◆ Problem description ◆
Please count the lines in the entries below that include the word "Given", and give only the number.

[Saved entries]
·····
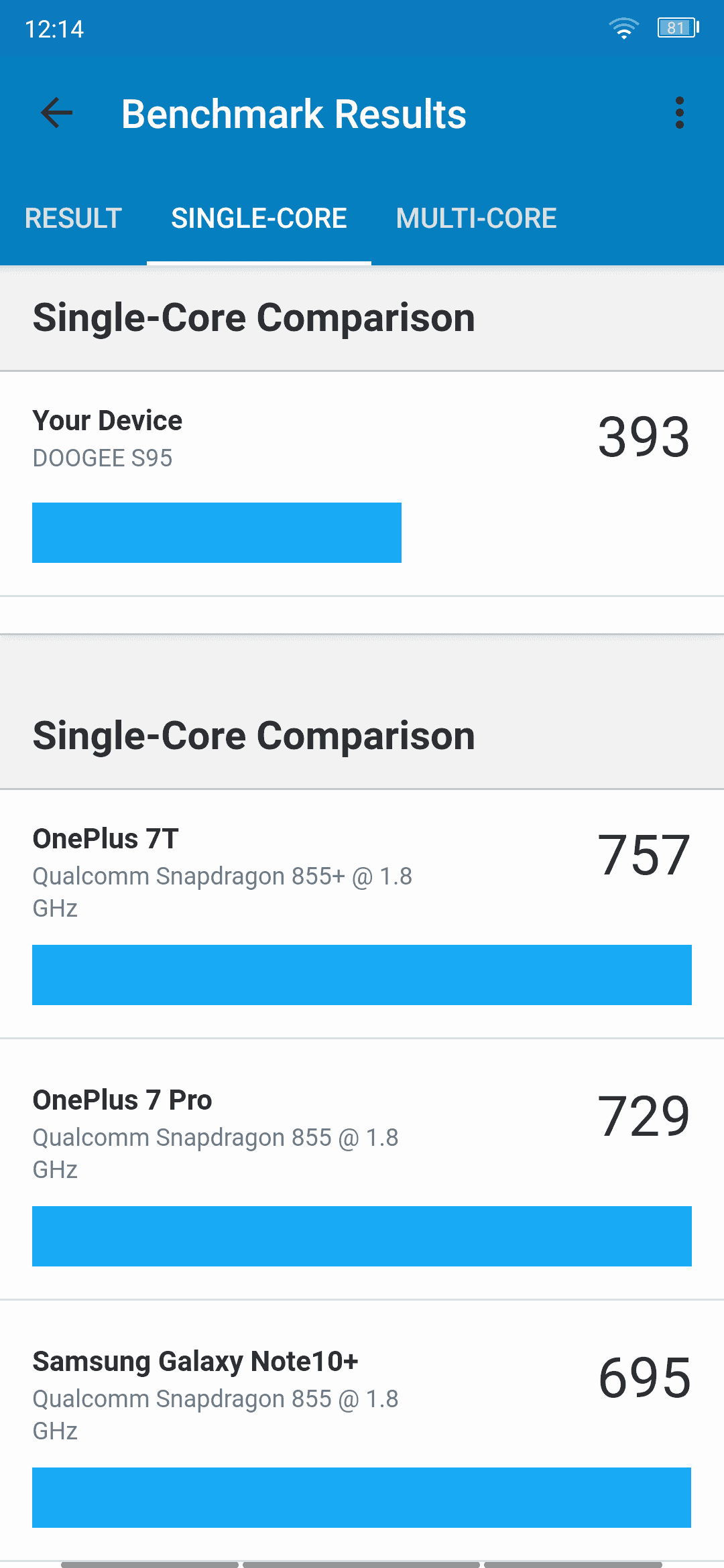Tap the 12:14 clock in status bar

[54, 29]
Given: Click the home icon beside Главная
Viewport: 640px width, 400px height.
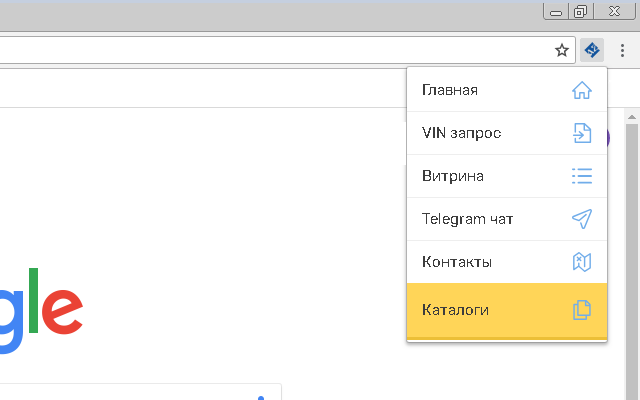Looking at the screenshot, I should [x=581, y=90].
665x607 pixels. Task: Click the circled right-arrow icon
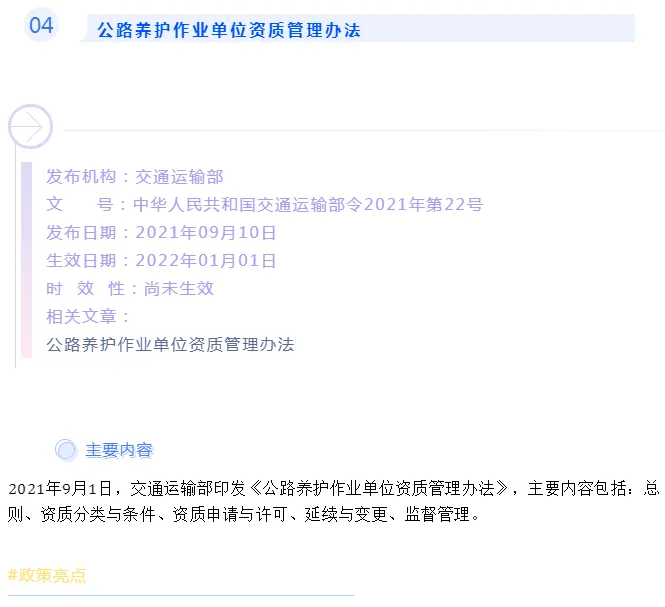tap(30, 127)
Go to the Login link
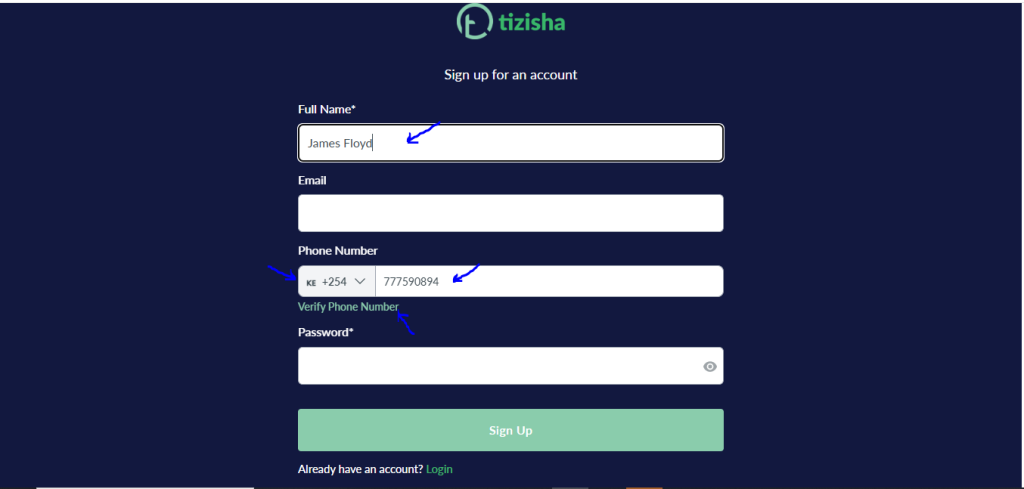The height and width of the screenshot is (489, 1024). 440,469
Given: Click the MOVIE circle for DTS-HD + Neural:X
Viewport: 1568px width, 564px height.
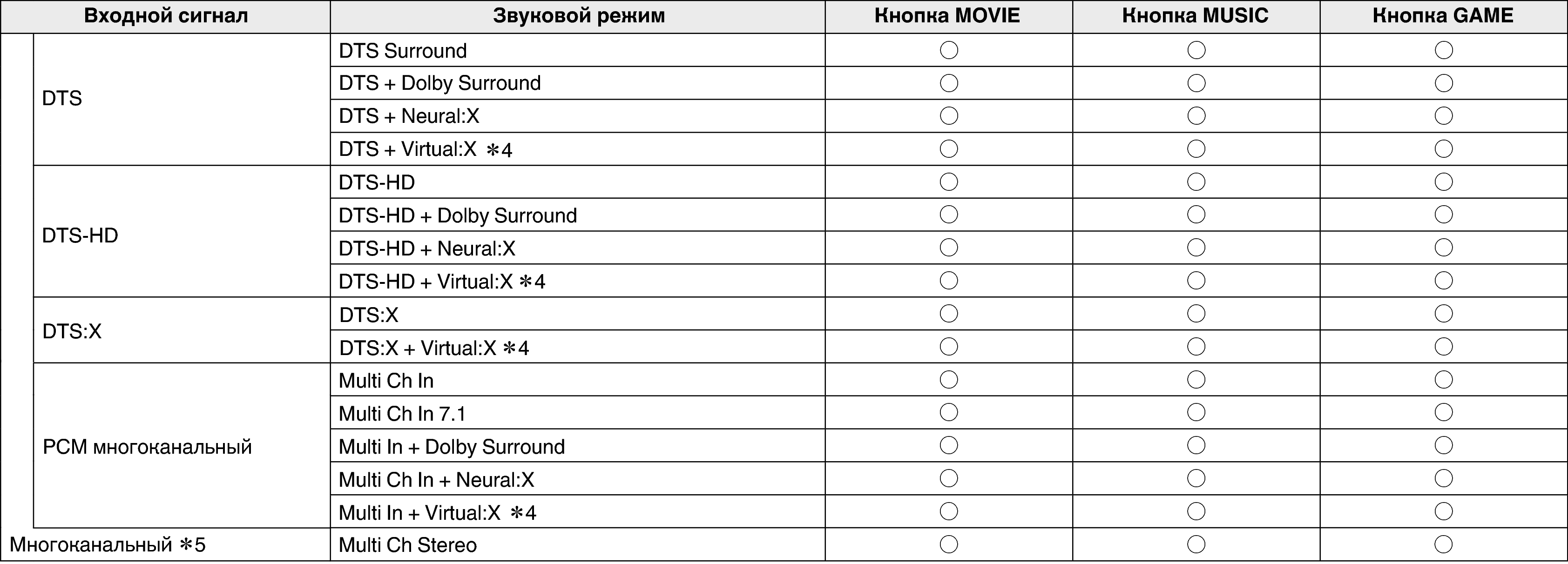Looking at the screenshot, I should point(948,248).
·····
◆ Answer below ◆
2